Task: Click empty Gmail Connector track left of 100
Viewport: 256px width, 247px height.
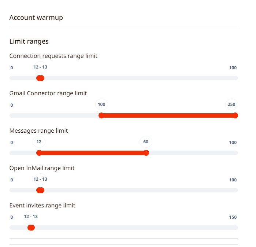Action: point(55,115)
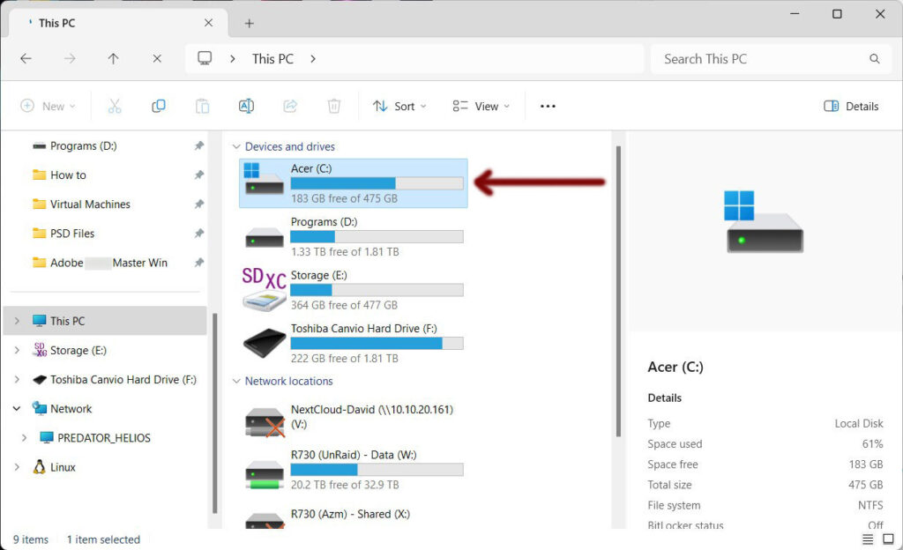903x550 pixels.
Task: Click the Share icon in toolbar
Action: point(290,106)
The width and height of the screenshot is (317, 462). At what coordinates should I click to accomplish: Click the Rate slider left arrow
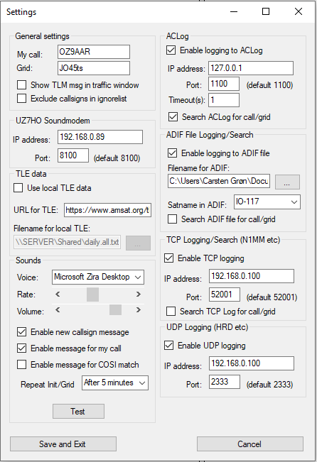58,294
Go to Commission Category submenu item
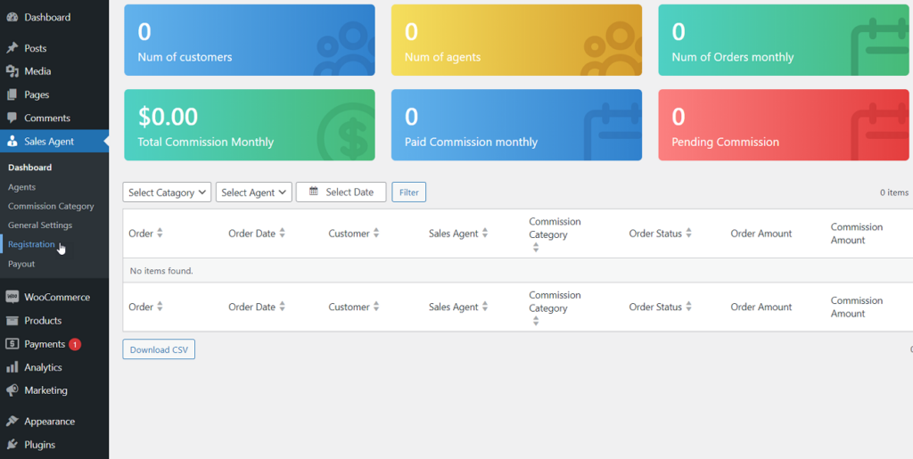 [51, 206]
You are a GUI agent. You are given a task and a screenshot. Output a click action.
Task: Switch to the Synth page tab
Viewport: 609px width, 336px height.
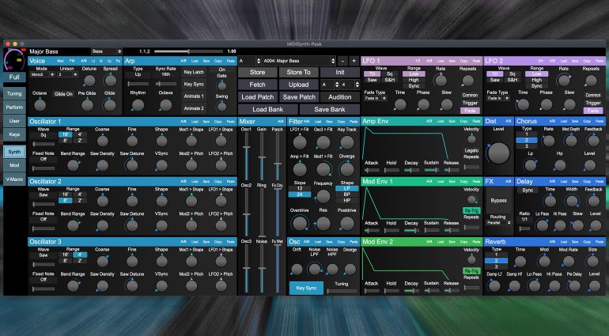click(x=14, y=150)
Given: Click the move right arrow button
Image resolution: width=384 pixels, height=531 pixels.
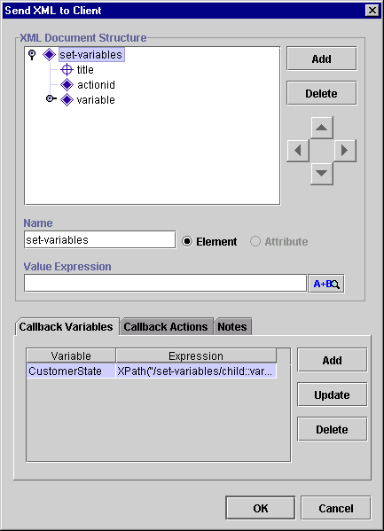Looking at the screenshot, I should pyautogui.click(x=345, y=151).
------------------------------------------------
**Task statement:**
Output exactly and only the lines from the line containing "Go to Commission Category submenu item" to the end of the entries, both included, and omit every picture.

**Response area:**
Go to Commission Category submenu item
 [51, 206]
You are a GUI agent. You are given a task and a screenshot. Output a click action.
Task: Switch to the Synth page tab
Viewport: 609px width, 336px height.
click(x=14, y=150)
Given: Click the move right arrow button
Image resolution: width=384 pixels, height=531 pixels.
Looking at the screenshot, I should pyautogui.click(x=345, y=151).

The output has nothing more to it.